Derivations

A Derivation is identifies combinations of factor levels that select another level that is constructed with DerivedLevel. Derived levels for one factor must all have compatible derivations, which means that they must depend on the same factors in the same order, have the same window width, same window stride, and the same starting trial. However, ElseLevel is compatible with any derivation, as long as other levels in the same factor have compatible derivations. For every combination of levels in the factors that a derived factor depends on, there must be exactly one matching derived level, taking into account that a level created with ElseLevel matches a combination that is not matched by other levels.

class sweetpea.Derivation

Abstract class representing a derived-level specification.

class sweetpea.WithinTrial(predicate, factors)

Describes a level that is selected depending on levels from other factors, all within the same trial. The level is equivalent to one created via Window with a width of 1 and a stride of 1.

The factors that the level depends on can be non-derived or derived, but any derived factor in factors must not have a window stride greater than 1.

Parameters:
  • predicate (Callable[[Any, ...], bool]) – a function that takes as many level names as factors in factors; the function should returns true if the combination of levels implies the result derivation

  • factors (List(Factor)) – a list of factors whose levels determine whether level with this derivation is selected

Return type:

Derivation

class sweetpea.Transition(predicate, factors)

Describes a level that is selected depending on a combination of levels from other factors in the current trial and the immediately preceding trial.

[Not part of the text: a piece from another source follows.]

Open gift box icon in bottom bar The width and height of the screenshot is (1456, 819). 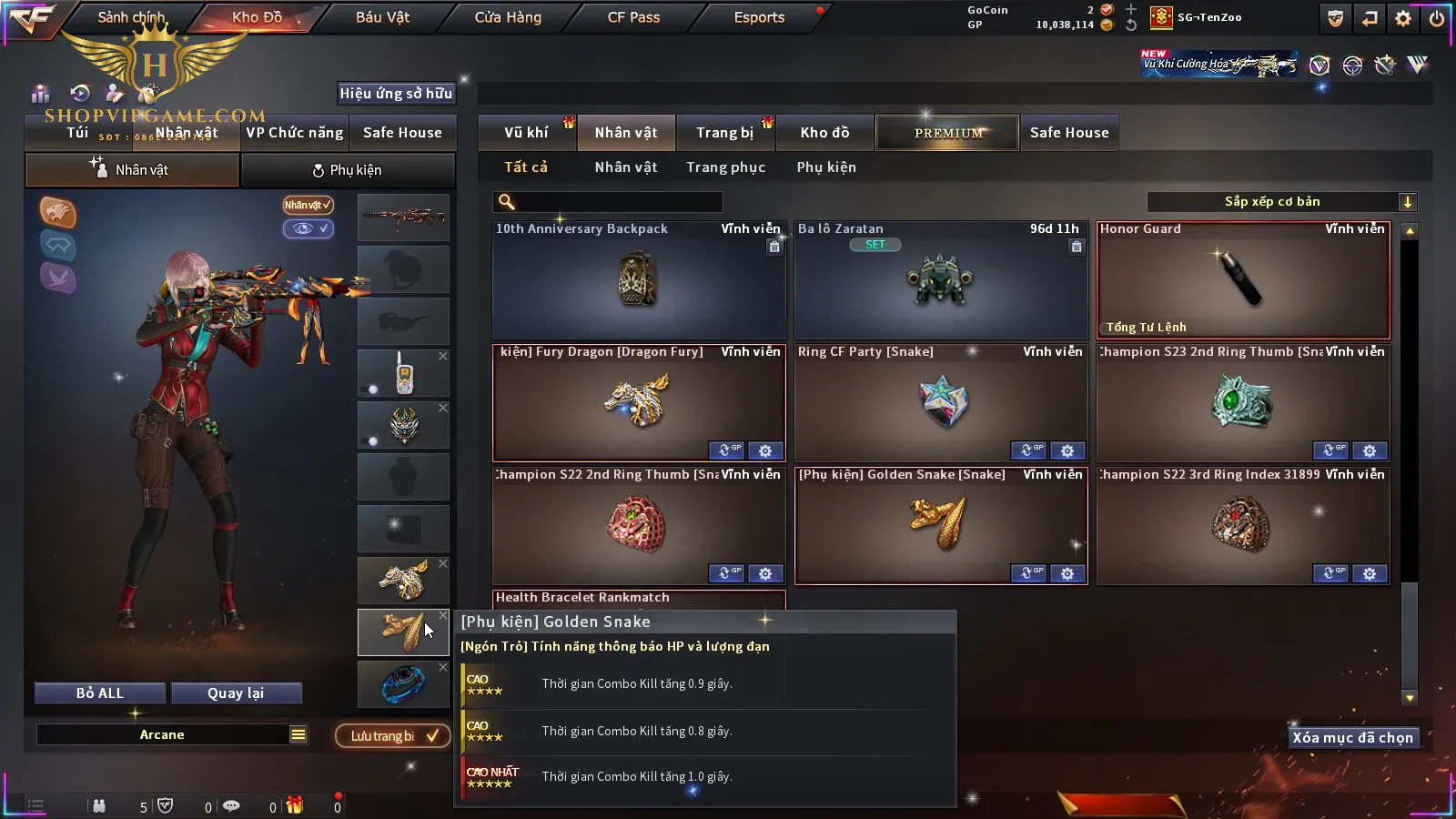tap(295, 805)
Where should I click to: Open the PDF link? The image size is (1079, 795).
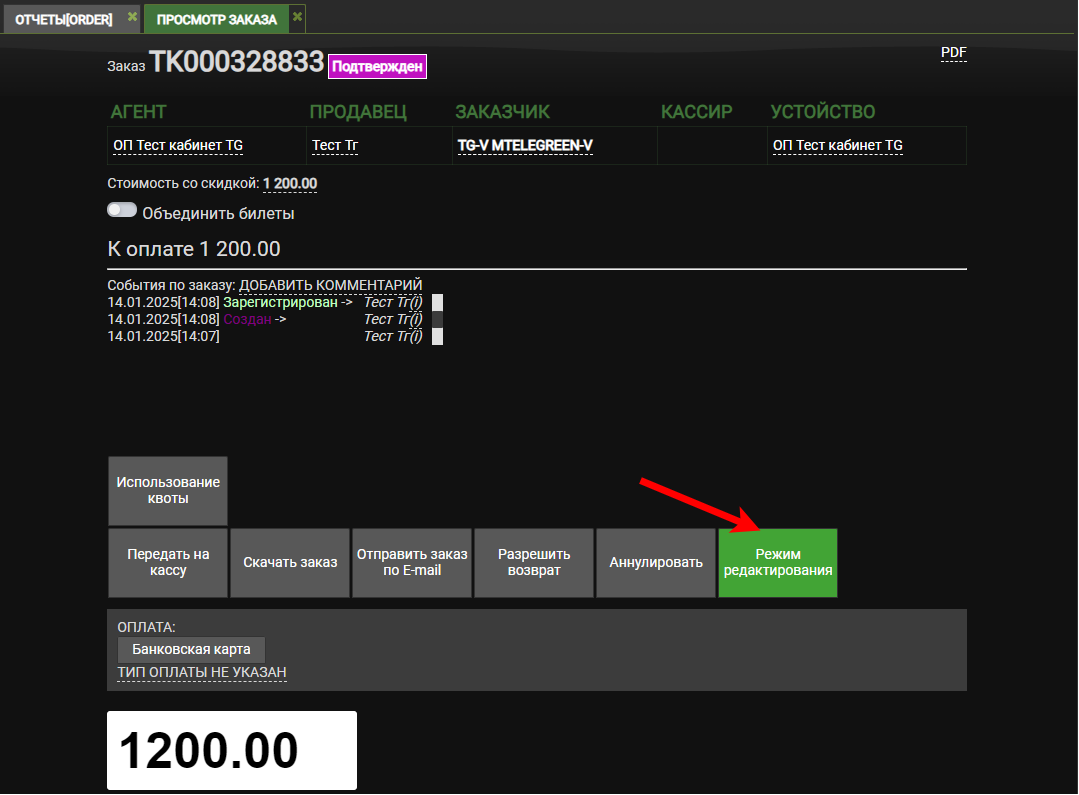point(953,52)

The level is equivalent to one created via Window with a width of 2 and a stride of 1.

The same as for WithinTrial, any derived factor in factors must not have a window stride greater than 1.

Parameters:
  • predicate (Callable[[Dict[int, Any], ...], bool]) – a function that takes as many level dictionaries as factors in factors; in each dictionary, -1 is mapped to the level value for the previous trial, and 0 is mapped to the level value for the current trial; the function should return true if the combination of levels implies the result derivation

  • factors (List(Factor)) – a list of factors whose levels across trials determine whether a level with the returned derivation is selected

Return type:

Derivation

class sweetpea.Window(predicate, factors, width, stride=1, start=None)

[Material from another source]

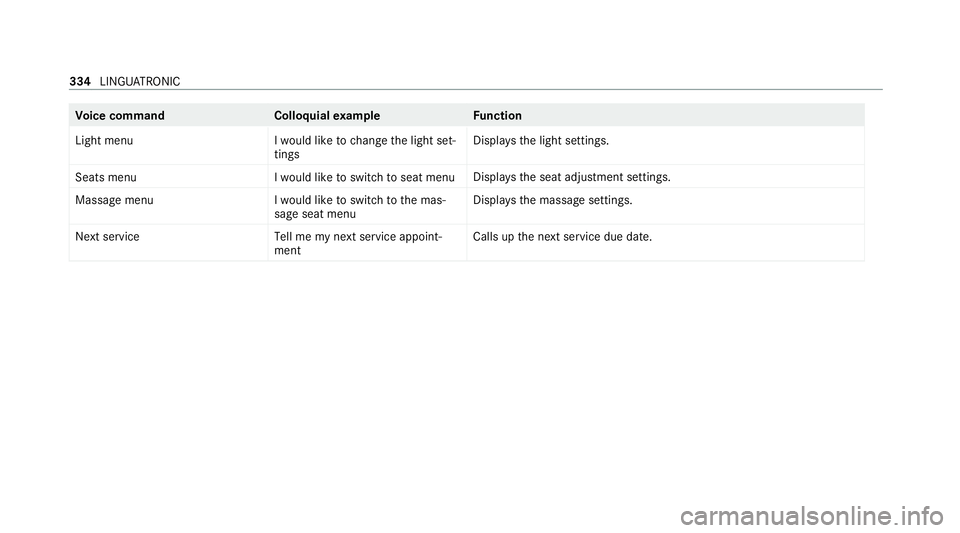960x533 pixels.
Task: Click the massage seat menu example text
Action: 360,207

Creates a level that is selected depending on a combination of levels from other factors in the current trial and multiple preceding trials.

This class generalizes WithinTrial and Transition to select a level depending on width consecutive trials, and where trials that are assigned a level value are separated by stride-1 intervening trials. It also allows an initial start trial to override the default computation of a starting trial.

The same as for WithinTrial, any derived factor in factors must not have a window stride greater than 1.

Parameters:
  • predicate (Callable[[Dict[int, Any], ...], bool]) – a function that takes as many level dictionaries as factors in factors; in each dictionary, 0 is mapped to the level value for the latest of width trials, and so on coutning backwards to 1-width; the function should return true if the combination of levels implies this level

  • factors (List(Factor)) – a list of factors whose levels across trials determine whether a level with the returned derivation is selected

  • width (int) – the number of trials of factors to consider when selecting the new, derived level

  • stride (int) – one more than the number of trials to skip between the trials that are considered when selecting the new, derived level

  • start (Optional[int]) – the first trail (counting from 0) that the derivation’s factor will have a level; a None value (the default) means that the first trial is automatically determined as the earliest where all factors in factors have a level for the trial and preceding width-1 trials; if start combined with width means that factors in factors will not have a level for some trials, then predicate must handle None values for the corresponding dictionaries and keys

Return type:

Derivation

class sweetpea.ContinuousFactorWindow(factors, width, stride=1, start=None)

Provides access to the numeric values of one or more factors across a sliding window of trials. It provides functionality analogous to Window for discrete-level derivations, but applies to continuous factors. It enables runtime sampling in a new ContinuousFactor by accessing historical values from the specified factors, allowing the distribution function to incorporate trends or context from previous trials.

When constructing a new ContinuousFactor, the window can be used within a CustomDistribution to control how values are sampled at runtime based on past value of factors.

An example for ContinuousFactorWindow is shown in Windows for ContinuousFactor section

Parameters:
  • factors (List(ContinuousFactor)) – A list of ContinuousFactors whose numeric values are retrieved over a sliding window across trials

  • width (int) – the number of trials of continuous factors to consider when sampling a new ContinuousFactor.

  • stride (int) – Step size between evaluated trials. Defaults to 1.

  • start (Optional[int]) – The first trial (counting from 0) at which the sampling function for the derived ContinuousFactor will begin receiving full windowed values. If set to None (the default), the window will begin at the earliest trial index where all factors have defined values for that trial and the preceding width - 1 trials. If a specific start is provided but insufficient prior data exists (based on width and stride), then the distribution function must be prepared to handle missing values (e.g., float(‘nan’)) for earlier trials.